Debo averiguar la razón por la que he dejado de recibir algunos de los correos informativos de las actividades de la Villa I Tatti. Por culpa de ello, la semana pasada me perdí la visita a la exposición Il principe dei Sogni en el Palazzo Vecchio guiada por Bruce Edelstein. En un primer momento pensé que quizá estaba dirigida a los fellows más jóvenes. Pero ayer, mientras tomábamos el café después del almuerzo, vi que algunos tenían prisa para no perder el pulmino.
—«El pulmino, para ir a donde», pregunté.
—«¿No te has enterado? Hay una visita programada a la Fondazione Longhi.
No tenía ni idea. Así que me dirigí directamente a Jonathan Nelson que es quien se supone que controla la distribución de los correos
—«Con la marcha de algunos fellows y la llegada de otros se ha producido un problema y es posible que a algunos no os estén llegando las noticias», me respondió sin darle la menor importancia.
En ocasiones Jonathan me desconcierta: puede pasar de ser la persona más atenta del mundo, pendiente de los menores detalles, a practicar una completa indiferencia hacia las necesidades de los demás. O quizá es que no he aprendido a leer su rostro habitualmente inexpresivo.
Le pregunto si merece la pena la visita a la Fundación Longhi. «Por supuesto que sí. Si no has estado nunca, deberías unirte al grupo».
Salgo corriendo. Cuando llego a la plazoleta frente al Granaio, donde habitualmente se encuentra estacionado el pulmino que sirve para trasladar a los fellows desde la VIT a la ciudad, Gennaro, el conductor, está ya cerrando las puertas. No deja de sorprenderme la habilidad con que se mueve a pesar de que le falta una pierna. Le pido si me puede esperar mientras recojo mis cosas para seguirle en moto. «La visita está programada para las 3 y no podemos llegar tarde», me responde. «Trataré de ir despacio, seguro que nos alcanzarás». Seguro que no, pienso mientras subo a toda velocidad hacia mi escritorio. Y, efectivamente, así fue. De modo que, una vez más, tuve que abandonarme a la suerte del google maps, que siempre me acaba llevando a los sitios después de perderme varias veces. No resulta sencillo consultar el mapa y conducir una moto al mismo tiempo. Además, la Fondazione Roberto Longhi, que ocupa la que fue vivienda del famoso historiador del arte, en la Via Benedetto Fortini, 30, una zona suburbana de estrechos senderos entre tapias y villetas sin numerar no es precisamente un lugar de facil acceso.

_ _ _ _

= CONSIGNA A =
Según el relato, ¿a qué hora estaba programada la visita a la Fundación Longhi?
= CONSIGNA B =
Retoma el relato de la visita a la Fundación Longhi a partir de su última oración.
El material que aparece a continuación no tiene relación con el relato.

_ _ _ _

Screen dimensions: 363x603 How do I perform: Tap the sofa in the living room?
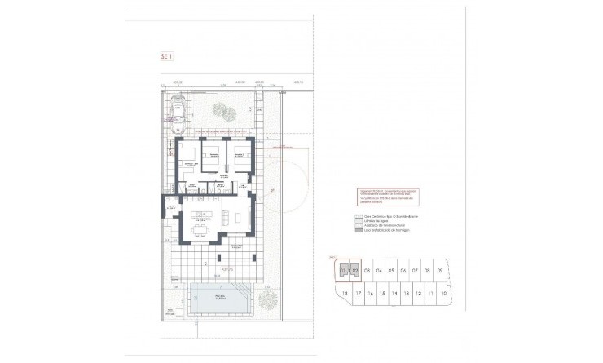click(238, 218)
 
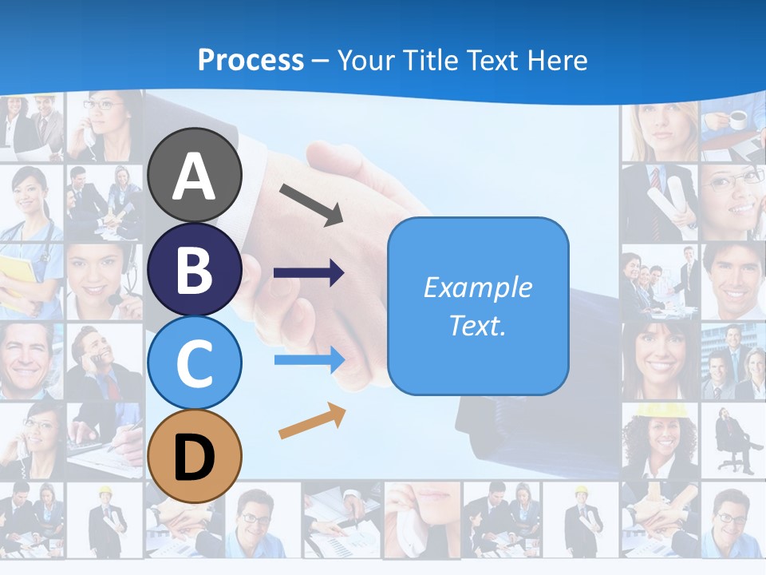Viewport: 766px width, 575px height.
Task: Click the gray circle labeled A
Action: (194, 175)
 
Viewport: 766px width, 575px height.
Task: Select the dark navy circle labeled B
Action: (194, 269)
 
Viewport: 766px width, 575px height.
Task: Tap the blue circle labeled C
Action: (194, 363)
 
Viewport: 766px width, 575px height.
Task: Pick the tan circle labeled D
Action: (194, 456)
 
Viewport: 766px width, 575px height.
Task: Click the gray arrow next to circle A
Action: (311, 204)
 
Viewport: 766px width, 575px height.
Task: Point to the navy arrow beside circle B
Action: (309, 274)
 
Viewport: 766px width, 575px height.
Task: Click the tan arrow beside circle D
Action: (312, 422)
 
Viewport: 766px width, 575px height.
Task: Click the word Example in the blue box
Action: (477, 288)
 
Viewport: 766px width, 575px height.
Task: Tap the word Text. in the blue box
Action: (477, 326)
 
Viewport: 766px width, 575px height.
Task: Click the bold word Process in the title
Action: (251, 60)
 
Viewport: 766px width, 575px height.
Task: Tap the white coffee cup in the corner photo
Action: (737, 119)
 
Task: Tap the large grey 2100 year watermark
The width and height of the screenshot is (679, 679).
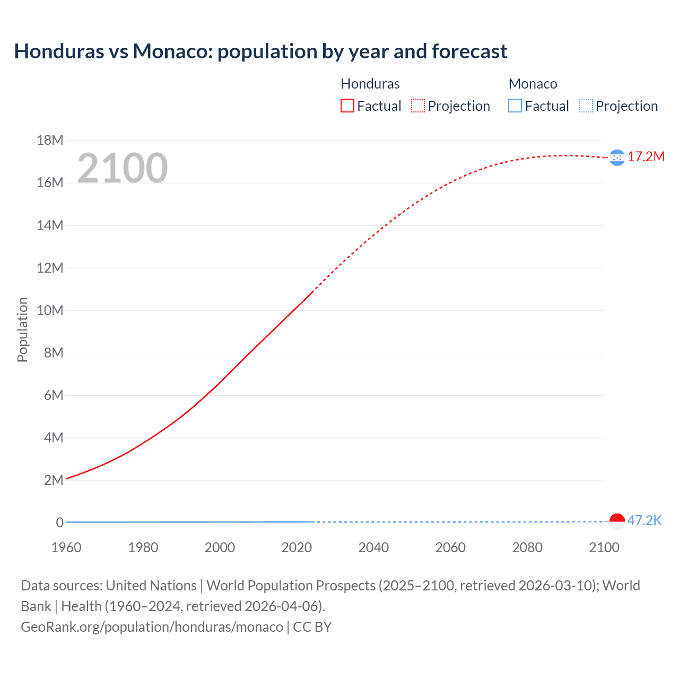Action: pos(123,168)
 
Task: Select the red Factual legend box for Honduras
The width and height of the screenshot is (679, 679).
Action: pos(347,106)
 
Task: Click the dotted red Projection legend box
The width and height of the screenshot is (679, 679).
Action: pos(418,106)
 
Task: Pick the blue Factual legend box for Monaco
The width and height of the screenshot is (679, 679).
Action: pos(515,106)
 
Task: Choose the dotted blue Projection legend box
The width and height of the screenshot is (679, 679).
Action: pos(586,106)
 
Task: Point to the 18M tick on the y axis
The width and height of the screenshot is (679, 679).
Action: pos(50,140)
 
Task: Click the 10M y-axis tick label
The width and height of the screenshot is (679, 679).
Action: pos(50,310)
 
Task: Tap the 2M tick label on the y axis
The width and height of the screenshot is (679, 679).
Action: pos(54,480)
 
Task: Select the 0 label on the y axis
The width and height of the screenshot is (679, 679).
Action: pos(60,523)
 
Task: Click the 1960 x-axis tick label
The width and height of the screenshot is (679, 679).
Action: pos(66,547)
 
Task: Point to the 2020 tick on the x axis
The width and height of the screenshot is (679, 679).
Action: pos(297,547)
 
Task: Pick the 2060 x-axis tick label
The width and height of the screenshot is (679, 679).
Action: pos(450,547)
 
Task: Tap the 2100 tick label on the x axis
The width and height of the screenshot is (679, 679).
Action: pos(604,547)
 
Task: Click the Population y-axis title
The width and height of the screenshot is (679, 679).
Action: pos(22,329)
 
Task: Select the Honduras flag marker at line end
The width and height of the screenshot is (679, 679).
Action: pos(617,158)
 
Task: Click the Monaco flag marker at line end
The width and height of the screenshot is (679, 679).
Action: pos(617,521)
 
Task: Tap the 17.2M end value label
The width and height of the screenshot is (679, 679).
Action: pos(646,156)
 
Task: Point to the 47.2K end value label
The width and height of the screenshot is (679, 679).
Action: pos(644,520)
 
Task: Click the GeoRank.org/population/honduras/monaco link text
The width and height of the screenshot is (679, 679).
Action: pos(152,627)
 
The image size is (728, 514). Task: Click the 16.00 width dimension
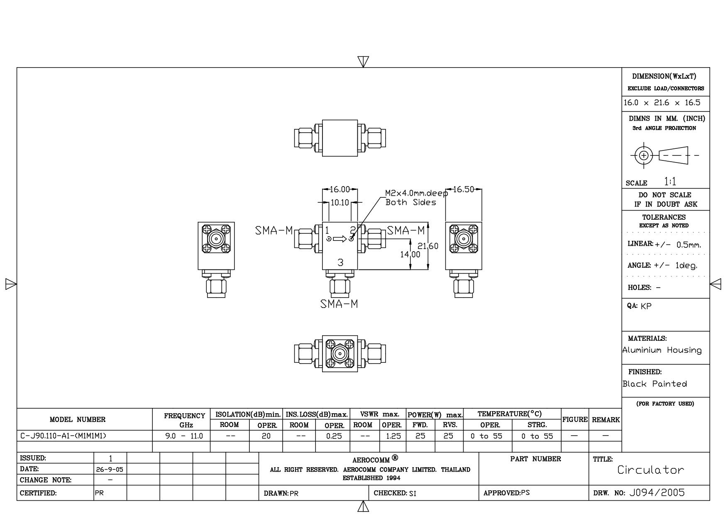coord(340,189)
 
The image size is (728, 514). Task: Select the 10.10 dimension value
coord(340,203)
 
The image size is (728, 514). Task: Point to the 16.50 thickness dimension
coord(463,189)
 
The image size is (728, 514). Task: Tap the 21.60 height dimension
coord(428,246)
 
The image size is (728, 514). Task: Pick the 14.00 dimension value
coord(410,254)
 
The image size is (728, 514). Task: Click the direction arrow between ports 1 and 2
coord(340,239)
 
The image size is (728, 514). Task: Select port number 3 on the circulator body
coord(340,262)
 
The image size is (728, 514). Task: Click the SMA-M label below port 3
coord(339,304)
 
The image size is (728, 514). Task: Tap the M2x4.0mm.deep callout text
coord(416,193)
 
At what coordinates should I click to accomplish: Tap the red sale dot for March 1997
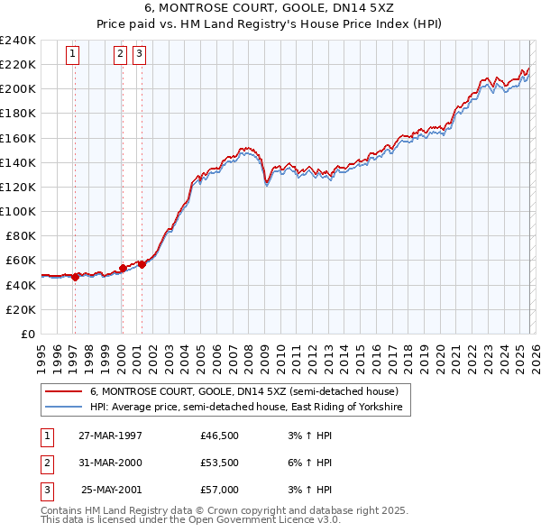pos(75,278)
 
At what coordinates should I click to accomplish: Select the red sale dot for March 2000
pos(123,269)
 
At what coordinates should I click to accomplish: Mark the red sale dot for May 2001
pos(142,264)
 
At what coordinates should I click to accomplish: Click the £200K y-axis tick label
pos(18,88)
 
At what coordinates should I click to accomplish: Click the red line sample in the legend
pos(64,392)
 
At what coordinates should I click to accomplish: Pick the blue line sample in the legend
pos(64,408)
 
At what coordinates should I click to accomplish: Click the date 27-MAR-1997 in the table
pos(110,436)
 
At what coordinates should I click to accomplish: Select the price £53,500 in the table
pos(219,463)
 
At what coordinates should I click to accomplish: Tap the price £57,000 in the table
pos(219,490)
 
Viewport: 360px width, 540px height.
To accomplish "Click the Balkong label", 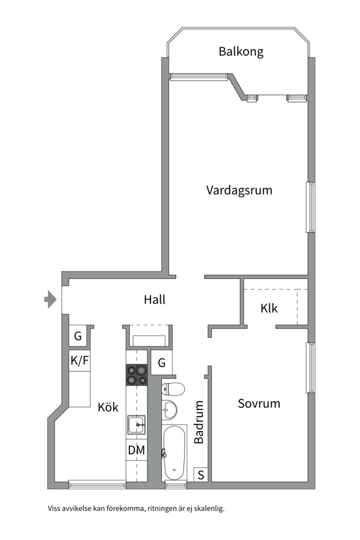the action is [241, 52].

_ _ _ _

= RESPUESTA ESCRITA A =
Estaba programada para las 3.

= RESPUESTA ESCRITA B =
Entrada de la Villa Il Tasso. Fondazione Roberto Longhi
Cuando llego la visita ha empezado ya. Así que no me queda más remedio que llamar al timbre y esperar a que me abran. Lo hace una especie de mayordomo que me conduce a la biblioteca. Está repleta de visitantes situados de pie alrededor de una gran mesa central. Descubro que participan también en la visita los becarios del Kunsthistorisches Institut que, por lo general, son bastante más jóvenes que los investigadores de la VIT. La persona que lleva la sesión, un hombre delgado de cabeza rapada y aspecto de bibliotecario aplicado, está tratando de lograr que nos presentemos pero nadie se anima a abrir el fuego. No le veo ningún sentido y no estoy dispuesto a hacerlo de modo que antes de que llegue mi turno me desplazo disimuladamente a la zona de los que ya lo han hecho. Por el rabillo del ojo constato que no soy el único: al menos Ivano dal Prete y Luisa Capodieci hacen lo mismo.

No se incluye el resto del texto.